Write out the part of the text on the House hearing about the Internet copyright bill between "It’s exactly as" and "Darrell Issa (R-Calif.).", inclusive.

## Provided text

#####

It’s exactly as we feared. For every person who appears to have some grip on the issue, there were three or four yelling at him.
“I’m not a nerd,” said Rep. Zoe Lofgren (D- Calif.). “I aspire to be a nerd.”
“I’m a nerd,” said Rep. Darrell Issa (R-Calif.).
If I had a dime for every time someone in the hearing used the phrase “I’m not a nerd” or “I’m no tech expert, but they tell me . . .,” I’d have a large number of dimes and still feel intensely worried about the future of the uncensored Internet. If this were surgery, the patient would have run out screaming a long time ago. But this is like a group of well-intentioned amateurs getting together to perform heart surgery on a patient incapable of moving. “We hear from the motion picture industry that heart surgery is what’s required,” they say cheerily. “We’re not going to cut the good valves, just the bad — neurons, or whatever you call those durn thingies.”
This is terrifying to watch. It would be amusing — there’s nothing like people who did not grow up with the Internet attempting to ask questions about technology very slowly and stumbling over words like “server” and “service” when you want an easy laugh. Except that this time, the joke’s on us.
… There ought to be a law, I think, that in order to regulate something you have to have some understanding of it. And when people are saying things like, “This is just the rogue foreign Web sites” and “This only targets the bad actors” and “So you want universities to host illegal pirated versions of copyrighted content?,” it’s enough to make you claw out large fistfuls of your hair. No! No! Nobody is hosting anything. This bill would require service providers to cut off access to entire Web sites where users are deemed to be engaging in copyright infringement, not take down stolen content they posted themselves. That’s already against the law. But no one seemed to be able to express this.
Jimmy Wales, I dontated to the Wikipedia foundation last month. Please black-out Wikipedia in America and let visitors call their representatives. It’s not enough to make a statement. Wikipedia has chance of raising public awareness and fixing this.

#####

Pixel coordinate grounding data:
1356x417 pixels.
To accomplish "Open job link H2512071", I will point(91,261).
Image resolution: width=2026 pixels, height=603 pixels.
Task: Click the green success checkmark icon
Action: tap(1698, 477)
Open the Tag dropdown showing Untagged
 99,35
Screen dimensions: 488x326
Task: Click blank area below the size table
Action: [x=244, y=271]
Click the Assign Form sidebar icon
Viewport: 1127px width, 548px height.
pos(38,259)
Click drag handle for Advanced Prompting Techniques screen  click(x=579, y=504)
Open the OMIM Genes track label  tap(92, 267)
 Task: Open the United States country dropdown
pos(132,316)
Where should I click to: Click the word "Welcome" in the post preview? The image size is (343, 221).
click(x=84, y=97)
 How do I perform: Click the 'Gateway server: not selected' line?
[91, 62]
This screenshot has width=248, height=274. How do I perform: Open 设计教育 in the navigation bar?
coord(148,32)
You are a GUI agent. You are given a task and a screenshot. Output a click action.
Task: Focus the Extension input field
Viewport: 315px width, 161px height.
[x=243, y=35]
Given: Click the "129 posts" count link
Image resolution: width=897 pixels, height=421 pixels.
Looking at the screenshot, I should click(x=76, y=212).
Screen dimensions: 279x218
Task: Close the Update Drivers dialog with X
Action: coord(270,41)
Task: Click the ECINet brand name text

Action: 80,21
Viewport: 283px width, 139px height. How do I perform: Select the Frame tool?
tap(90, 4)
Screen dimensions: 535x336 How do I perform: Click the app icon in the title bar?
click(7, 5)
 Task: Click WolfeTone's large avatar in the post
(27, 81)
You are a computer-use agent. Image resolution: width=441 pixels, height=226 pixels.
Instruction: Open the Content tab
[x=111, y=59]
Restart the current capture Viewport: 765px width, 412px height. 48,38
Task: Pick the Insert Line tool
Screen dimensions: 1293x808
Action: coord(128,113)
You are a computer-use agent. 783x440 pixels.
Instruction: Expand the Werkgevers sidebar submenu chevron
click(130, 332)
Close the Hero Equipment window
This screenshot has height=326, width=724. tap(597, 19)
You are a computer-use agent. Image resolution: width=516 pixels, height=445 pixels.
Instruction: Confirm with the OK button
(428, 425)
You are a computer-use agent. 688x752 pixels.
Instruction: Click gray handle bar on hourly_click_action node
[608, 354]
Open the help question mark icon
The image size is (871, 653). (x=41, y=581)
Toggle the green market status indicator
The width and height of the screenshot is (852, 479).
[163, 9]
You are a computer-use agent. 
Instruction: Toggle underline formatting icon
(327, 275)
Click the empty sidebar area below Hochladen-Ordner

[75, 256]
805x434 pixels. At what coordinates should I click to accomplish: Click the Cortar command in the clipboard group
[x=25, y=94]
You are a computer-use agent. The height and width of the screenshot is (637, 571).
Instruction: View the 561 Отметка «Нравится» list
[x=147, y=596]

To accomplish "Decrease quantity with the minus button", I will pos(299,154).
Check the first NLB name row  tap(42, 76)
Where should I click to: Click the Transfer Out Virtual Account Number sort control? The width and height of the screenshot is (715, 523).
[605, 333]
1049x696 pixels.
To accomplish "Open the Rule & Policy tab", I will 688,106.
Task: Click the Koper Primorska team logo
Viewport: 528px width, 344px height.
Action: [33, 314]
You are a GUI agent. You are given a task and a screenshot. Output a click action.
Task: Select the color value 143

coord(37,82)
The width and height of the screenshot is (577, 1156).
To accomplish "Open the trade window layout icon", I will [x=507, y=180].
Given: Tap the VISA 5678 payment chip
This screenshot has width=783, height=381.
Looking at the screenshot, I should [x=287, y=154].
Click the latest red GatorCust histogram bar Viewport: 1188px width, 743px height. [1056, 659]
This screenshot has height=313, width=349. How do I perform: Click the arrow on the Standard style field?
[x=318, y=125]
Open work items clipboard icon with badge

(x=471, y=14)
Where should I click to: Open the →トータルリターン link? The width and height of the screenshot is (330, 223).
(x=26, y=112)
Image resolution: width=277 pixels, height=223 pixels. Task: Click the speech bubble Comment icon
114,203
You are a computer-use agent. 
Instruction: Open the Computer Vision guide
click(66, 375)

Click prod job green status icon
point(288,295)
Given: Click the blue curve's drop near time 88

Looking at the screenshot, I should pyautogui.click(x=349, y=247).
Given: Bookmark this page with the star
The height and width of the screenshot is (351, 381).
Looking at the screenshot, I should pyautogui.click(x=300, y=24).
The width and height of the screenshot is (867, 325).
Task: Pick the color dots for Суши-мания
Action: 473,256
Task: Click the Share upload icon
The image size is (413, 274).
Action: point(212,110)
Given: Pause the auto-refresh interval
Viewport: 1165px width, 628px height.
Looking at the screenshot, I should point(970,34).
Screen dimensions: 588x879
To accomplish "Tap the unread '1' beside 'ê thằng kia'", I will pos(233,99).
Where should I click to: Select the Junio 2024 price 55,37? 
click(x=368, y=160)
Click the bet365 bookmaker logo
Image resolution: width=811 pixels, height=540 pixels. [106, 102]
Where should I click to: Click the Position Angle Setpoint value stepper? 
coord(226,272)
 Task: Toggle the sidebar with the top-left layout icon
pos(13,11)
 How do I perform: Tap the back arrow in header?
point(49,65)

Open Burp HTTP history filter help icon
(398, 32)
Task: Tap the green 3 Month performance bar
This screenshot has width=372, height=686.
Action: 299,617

#####

## Solution to this exercise
It’s exactly as we feared. For every person who appears to have some grip on the issue, there were three or four yelling at him.
“I’m not a nerd,” said Rep. Zoe Lofgren (D- Calif.). “I aspire to be a nerd.”
“I’m a nerd,” said Rep. Darrell Issa (R-Calif.).